* [Data listing]:
------------------------------

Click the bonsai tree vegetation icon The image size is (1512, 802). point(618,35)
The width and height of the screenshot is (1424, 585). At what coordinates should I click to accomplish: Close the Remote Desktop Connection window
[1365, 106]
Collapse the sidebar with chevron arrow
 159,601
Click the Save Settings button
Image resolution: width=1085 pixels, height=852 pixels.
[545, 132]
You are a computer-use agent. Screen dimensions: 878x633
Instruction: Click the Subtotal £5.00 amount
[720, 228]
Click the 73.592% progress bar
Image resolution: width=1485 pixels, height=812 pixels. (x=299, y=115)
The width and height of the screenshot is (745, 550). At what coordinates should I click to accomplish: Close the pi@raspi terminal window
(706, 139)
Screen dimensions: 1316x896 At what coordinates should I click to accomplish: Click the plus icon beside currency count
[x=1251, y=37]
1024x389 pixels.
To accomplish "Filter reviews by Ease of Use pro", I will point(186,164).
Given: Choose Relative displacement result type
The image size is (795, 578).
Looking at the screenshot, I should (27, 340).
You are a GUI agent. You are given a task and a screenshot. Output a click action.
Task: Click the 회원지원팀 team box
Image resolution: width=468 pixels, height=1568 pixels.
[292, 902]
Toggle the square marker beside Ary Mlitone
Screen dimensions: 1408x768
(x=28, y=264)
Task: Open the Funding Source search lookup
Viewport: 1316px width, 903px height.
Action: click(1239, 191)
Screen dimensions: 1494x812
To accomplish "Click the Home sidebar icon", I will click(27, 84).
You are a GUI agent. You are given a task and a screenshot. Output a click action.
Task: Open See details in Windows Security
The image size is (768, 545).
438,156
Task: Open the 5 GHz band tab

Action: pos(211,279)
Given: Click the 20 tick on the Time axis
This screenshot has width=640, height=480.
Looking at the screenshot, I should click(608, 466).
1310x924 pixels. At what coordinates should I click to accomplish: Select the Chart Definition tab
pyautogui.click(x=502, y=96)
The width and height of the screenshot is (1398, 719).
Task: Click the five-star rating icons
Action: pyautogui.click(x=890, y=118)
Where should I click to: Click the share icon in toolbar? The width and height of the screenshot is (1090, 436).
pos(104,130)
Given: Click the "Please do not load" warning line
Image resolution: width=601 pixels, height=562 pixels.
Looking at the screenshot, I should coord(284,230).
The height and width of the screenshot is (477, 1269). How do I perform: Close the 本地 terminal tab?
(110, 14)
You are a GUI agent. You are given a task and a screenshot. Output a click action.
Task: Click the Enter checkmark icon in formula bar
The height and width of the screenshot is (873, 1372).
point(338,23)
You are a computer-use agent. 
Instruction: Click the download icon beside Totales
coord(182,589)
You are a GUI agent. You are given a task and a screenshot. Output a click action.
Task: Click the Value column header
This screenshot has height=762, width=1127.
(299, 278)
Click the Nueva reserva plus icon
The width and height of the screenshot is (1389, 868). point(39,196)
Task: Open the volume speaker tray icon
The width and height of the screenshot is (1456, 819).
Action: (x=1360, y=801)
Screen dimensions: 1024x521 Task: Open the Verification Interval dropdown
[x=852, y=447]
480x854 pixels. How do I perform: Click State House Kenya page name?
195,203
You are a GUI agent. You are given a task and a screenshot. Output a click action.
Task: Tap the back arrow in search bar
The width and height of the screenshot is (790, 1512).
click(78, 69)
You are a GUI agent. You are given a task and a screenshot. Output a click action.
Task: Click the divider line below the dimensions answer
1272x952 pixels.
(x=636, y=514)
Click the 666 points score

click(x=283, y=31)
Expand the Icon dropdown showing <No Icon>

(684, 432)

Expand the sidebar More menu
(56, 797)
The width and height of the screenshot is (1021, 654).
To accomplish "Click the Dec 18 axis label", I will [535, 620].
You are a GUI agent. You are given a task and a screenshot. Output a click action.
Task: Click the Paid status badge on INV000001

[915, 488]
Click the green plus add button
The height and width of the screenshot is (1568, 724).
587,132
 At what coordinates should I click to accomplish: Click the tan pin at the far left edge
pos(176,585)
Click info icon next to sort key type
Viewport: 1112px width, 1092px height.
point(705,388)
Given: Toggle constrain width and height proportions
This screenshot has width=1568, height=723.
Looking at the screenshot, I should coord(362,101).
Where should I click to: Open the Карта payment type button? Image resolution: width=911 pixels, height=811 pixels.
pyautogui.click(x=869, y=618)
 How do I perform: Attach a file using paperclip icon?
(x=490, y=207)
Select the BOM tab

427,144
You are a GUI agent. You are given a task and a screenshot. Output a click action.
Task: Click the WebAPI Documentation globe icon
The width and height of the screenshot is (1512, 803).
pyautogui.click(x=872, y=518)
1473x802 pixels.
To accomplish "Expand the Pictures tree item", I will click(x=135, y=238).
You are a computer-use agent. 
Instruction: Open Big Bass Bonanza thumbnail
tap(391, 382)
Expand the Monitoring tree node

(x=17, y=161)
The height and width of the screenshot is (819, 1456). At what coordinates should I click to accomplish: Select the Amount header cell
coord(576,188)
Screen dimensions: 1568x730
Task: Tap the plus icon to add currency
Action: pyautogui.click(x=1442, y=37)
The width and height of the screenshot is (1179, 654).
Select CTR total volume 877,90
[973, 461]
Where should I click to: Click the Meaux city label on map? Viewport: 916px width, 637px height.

------------------------------

Can you arrange every line of the records above as a JSON list of strings, one string per line, omitting any blank lines?

* [Exercise result]:
[
  "Click the bonsai tree vegetation icon The image size is (1512, 802). point(618,35)",
  "The width and height of the screenshot is (1424, 585). At what coordinates should I click to accomplish: Close the Remote Desktop Connection window",
  "[1365, 106]",
  "Collapse the sidebar with chevron arrow",
  " 159,601",
  "Click the Save Settings button",
  "Image resolution: width=1085 pixels, height=852 pixels.",
  "[545, 132]",
  "You are a computer-use agent. Screen dimensions: 878x633",
  "Instruction: Click the Subtotal £5.00 amount",
  "[720, 228]",
  "Click the 73.592% progress bar",
  "Image resolution: width=1485 pixels, height=812 pixels. (x=299, y=115)",
  "The width and height of the screenshot is (745, 550). At what coordinates should I click to accomplish: Close the pi@raspi terminal window",
  "(706, 139)",
  "Screen dimensions: 1316x896 At what coordinates should I click to accomplish: Click the plus icon beside currency count",
  "[x=1251, y=37]",
  "1024x389 pixels.",
  "To accomplish \"Filter reviews by Ease of Use pro\", I will point(186,164).",
  "Given: Choose Relative displacement result type",
  "The image size is (795, 578).",
  "Looking at the screenshot, I should (27, 340).",
  "You are a GUI agent. You are given a task and a screenshot. Output a click action.",
  "Task: Click the 회원지원팀 team box",
  "Image resolution: width=468 pixels, height=1568 pixels.",
  "[292, 902]",
  "Toggle the square marker beside Ary Mlitone",
  "Screen dimensions: 1408x768",
  "(x=28, y=264)",
  "Task: Open the Funding Source search lookup",
  "Viewport: 1316px width, 903px height.",
  "Action: click(1239, 191)",
  "Screen dimensions: 1494x812",
  "To accomplish \"Click the Home sidebar icon\", I will click(27, 84).",
  "You are a GUI agent. You are given a task and a screenshot. Output a click action.",
  "Task: Open See details in Windows Security",
  "The image size is (768, 545).",
  "438,156",
  "Task: Open the 5 GHz band tab",
  "Action: pos(211,279)",
  "Given: Click the 20 tick on the Time axis",
  "This screenshot has width=640, height=480.",
  "Looking at the screenshot, I should click(608, 466).",
  "1310x924 pixels. At what coordinates should I click to accomplish: Select the Chart Definition tab",
  "pyautogui.click(x=502, y=96)",
  "The width and height of the screenshot is (1398, 719).",
  "Task: Click the five-star rating icons",
  "Action: pyautogui.click(x=890, y=118)",
  "Where should I click to: Click the share icon in toolbar? The width and height of the screenshot is (1090, 436).",
  "pos(104,130)",
  "Given: Click the \"Please do not load\" warning line",
  "Image resolution: width=601 pixels, height=562 pixels.",
  "Looking at the screenshot, I should coord(284,230).",
  "The height and width of the screenshot is (477, 1269). How do I perform: Close the 本地 terminal tab?",
  "(110, 14)",
  "You are a GUI agent. You are given a task and a screenshot. Output a click action.",
  "Task: Click the Enter checkmark icon in formula bar",
  "The height and width of the screenshot is (873, 1372).",
  "point(338,23)",
  "You are a computer-use agent. ",
  "Instruction: Click the download icon beside Totales",
  "coord(182,589)",
  "You are a GUI agent. You are given a task and a screenshot. Output a click action.",
  "Task: Click the Value column header",
  "This screenshot has height=762, width=1127.",
  "(299, 278)",
  "Click the Nueva reserva plus icon",
  "The width and height of the screenshot is (1389, 868). point(39,196)",
  "Task: Open the volume speaker tray icon",
  "The width and height of the screenshot is (1456, 819).",
  "Action: (x=1360, y=801)",
  "Screen dimensions: 1024x521 Task: Open the Verification Interval dropdown",
  "[x=852, y=447]",
  "480x854 pixels. How do I perform: Click State House Kenya page name?",
  "195,203",
  "You are a GUI agent. You are given a task and a screenshot. Output a click action.",
  "Task: Tap the back arrow in search bar",
  "The width and height of the screenshot is (790, 1512).",
  "click(78, 69)",
  "You are a GUI agent. You are given a task and a screenshot. Output a click action.",
  "Task: Click the divider line below the dimensions answer",
  "1272x952 pixels.",
  "(x=636, y=514)",
  "Click the 666 points score",
  "click(x=283, y=31)",
  "Expand the Icon dropdown showing <No Icon>",
  "(684, 432)",
  "Expand the sidebar More menu",
  "(56, 797)",
  "The width and height of the screenshot is (1021, 654).",
  "To accomplish \"Click the Dec 18 axis label\", I will [535, 620].",
  "You are a GUI agent. You are given a task and a screenshot. Output a click action.",
  "Task: Click the Paid status badge on INV000001",
  "[915, 488]",
  "Click the green plus add button",
  "The height and width of the screenshot is (1568, 724).",
  "587,132",
  " At what coordinates should I click to accomplish: Click the tan pin at the far left edge",
  "pos(176,585)",
  "Click info icon next to sort key type",
  "Viewport: 1112px width, 1092px height.",
  "point(705,388)",
  "Given: Toggle constrain width and height proportions",
  "This screenshot has width=1568, height=723.",
  "Looking at the screenshot, I should coord(362,101).",
  "Where should I click to: Open the Карта payment type button? Image resolution: width=911 pixels, height=811 pixels.",
  "pyautogui.click(x=869, y=618)",
  " How do I perform: Attach a file using paperclip icon?",
  "(x=490, y=207)",
  "Select the BOM tab",
  "427,144",
  "You are a GUI agent. You are given a task and a screenshot. Output a click action.",
  "Task: Click the WebAPI Documentation globe icon",
  "The width and height of the screenshot is (1512, 803).",
  "pyautogui.click(x=872, y=518)",
  "1473x802 pixels.",
  "To accomplish \"Expand the Pictures tree item\", I will click(x=135, y=238).",
  "You are a computer-use agent. ",
  "Instruction: Open Big Bass Bonanza thumbnail",
  "tap(391, 382)",
  "Expand the Monitoring tree node",
  "(x=17, y=161)",
  "The height and width of the screenshot is (819, 1456). At what coordinates should I click to accomplish: Select the Amount header cell",
  "coord(576,188)",
  "Screen dimensions: 1568x730",
  "Task: Tap the plus icon to add currency",
  "Action: pyautogui.click(x=1442, y=37)",
  "The width and height of the screenshot is (1179, 654).",
  "Select CTR total volume 877,90",
  "[973, 461]",
  "Where should I click to: Click the Meaux city label on map? Viewport: 916px width, 637px height."
]